- The task
For each record below, retype the text exactly and omit any image.

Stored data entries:
----------
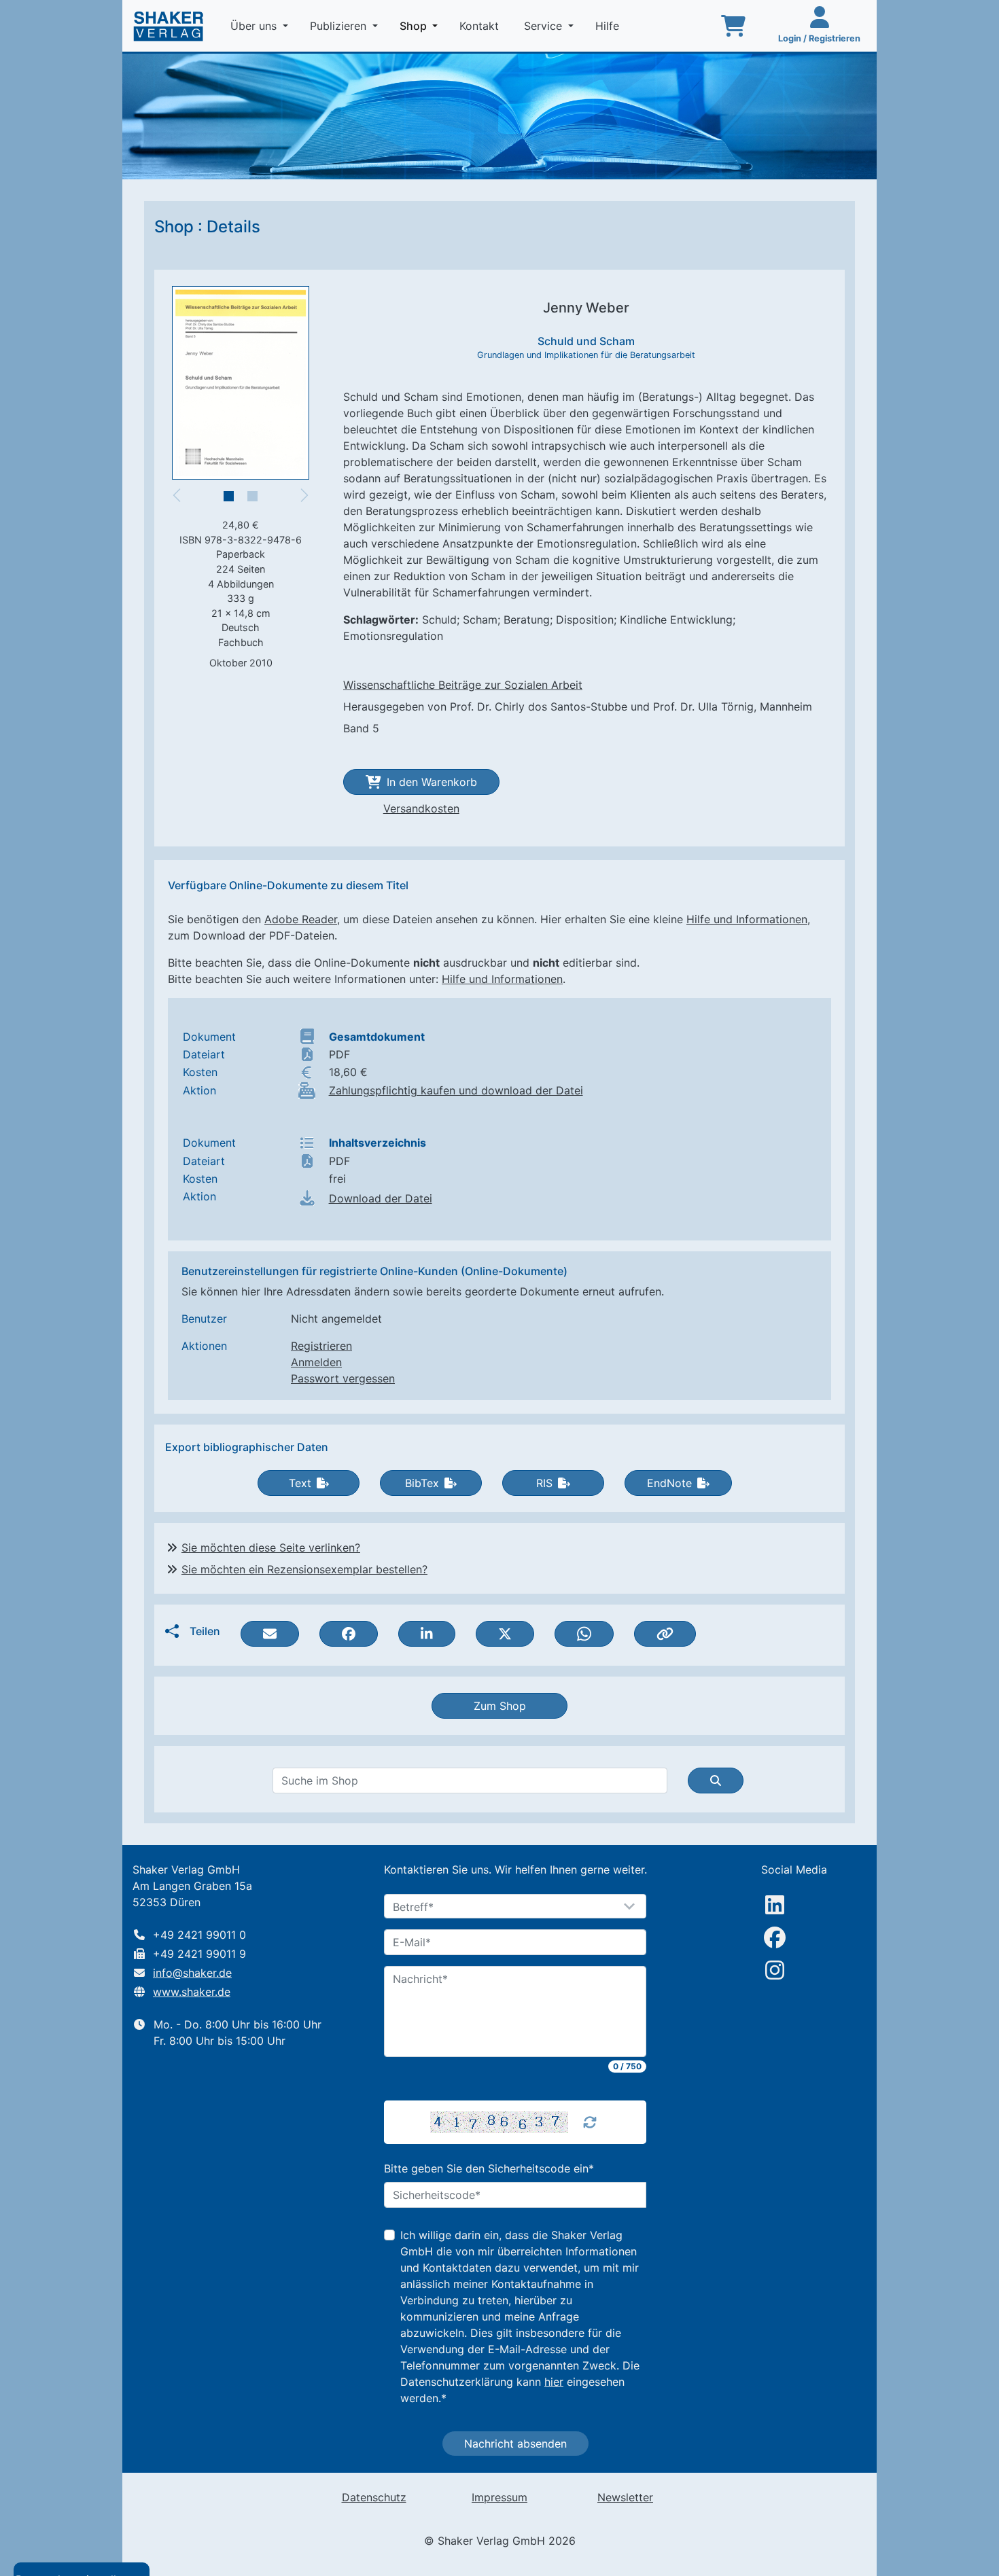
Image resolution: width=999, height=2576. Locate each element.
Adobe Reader (300, 919)
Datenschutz (374, 2497)
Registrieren (321, 1346)
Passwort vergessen (343, 1378)
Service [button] (544, 26)
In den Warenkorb (432, 782)
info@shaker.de (192, 1973)
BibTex (422, 1483)
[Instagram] (774, 1970)
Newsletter (625, 2497)
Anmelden (316, 1362)
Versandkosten (421, 808)
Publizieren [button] (340, 26)
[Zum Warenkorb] (733, 26)
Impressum (499, 2497)
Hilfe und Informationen (746, 919)
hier (553, 2382)
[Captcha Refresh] (590, 2122)
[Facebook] (774, 1937)
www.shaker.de (191, 1992)
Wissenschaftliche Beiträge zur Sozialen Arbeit (462, 685)
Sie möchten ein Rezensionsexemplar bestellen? (304, 1569)
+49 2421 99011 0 (199, 1935)
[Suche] (715, 1780)
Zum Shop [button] (500, 1706)
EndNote (669, 1483)
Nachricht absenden (515, 2443)
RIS (544, 1483)
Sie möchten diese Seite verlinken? (270, 1547)
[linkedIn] (774, 1905)
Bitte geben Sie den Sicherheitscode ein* (489, 2168)
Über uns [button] (255, 26)
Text (300, 1483)
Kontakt (480, 26)
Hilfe (609, 26)
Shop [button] (421, 25)
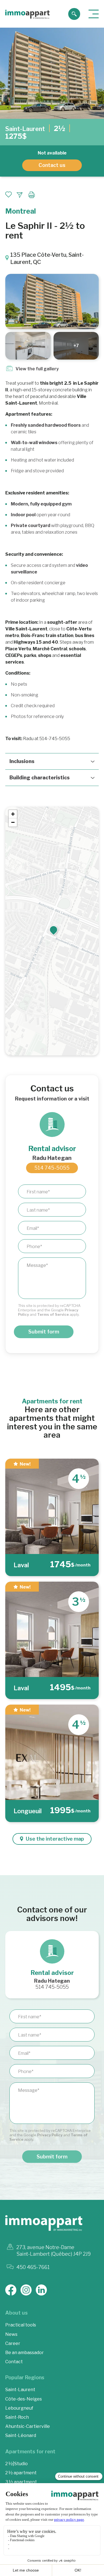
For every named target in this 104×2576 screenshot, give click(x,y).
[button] (53, 930)
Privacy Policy (49, 2135)
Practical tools (20, 2325)
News (11, 2334)
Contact (14, 2361)
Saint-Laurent (25, 128)
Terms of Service (53, 1314)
----------
- Exercise response
Image resolution: width=999, height=2576. Locate each element.
Adobe Reader (300, 919)
Datenschutz (374, 2497)
Registrieren (321, 1346)
Passwort vergessen (343, 1378)
Service [button] (544, 26)
In den Warenkorb (432, 782)
info@shaker.de (192, 1973)
BibTex (422, 1483)
[Instagram] (774, 1970)
Newsletter (625, 2497)
Anmelden (316, 1362)
Versandkosten (421, 808)
Publizieren [button] (340, 26)
[Zum Warenkorb] (733, 26)
Impressum (499, 2497)
Hilfe und Informationen (746, 919)
hier (553, 2382)
[Captcha Refresh] (590, 2122)
[Facebook] (774, 1937)
www.shaker.de (191, 1992)
Wissenschaftliche Beiträge zur Sozialen Arbeit (462, 685)
Sie möchten ein Rezensionsexemplar bestellen? (304, 1569)
+49 2421 99011 0 (199, 1935)
[Suche] (715, 1780)
Zum Shop [button] (500, 1706)
EndNote (669, 1483)
Nachricht absenden (515, 2443)
RIS (544, 1483)
Sie möchten diese Seite verlinken? (270, 1547)
[linkedIn] (774, 1905)
Bitte geben Sie den Sicherheitscode ein* (489, 2168)
Über uns [button] (255, 26)
Text (300, 1483)
Kontakt (480, 26)
Hilfe (609, 26)
Shop [button] (421, 25)
For every named target in this 104×2576 screenshot, give click(x,y).
[button] (53, 930)
Privacy Policy (49, 2135)
Practical tools (20, 2325)
News (11, 2334)
Contact (14, 2361)
Saint-Laurent (25, 128)
Terms of Service (53, 1314)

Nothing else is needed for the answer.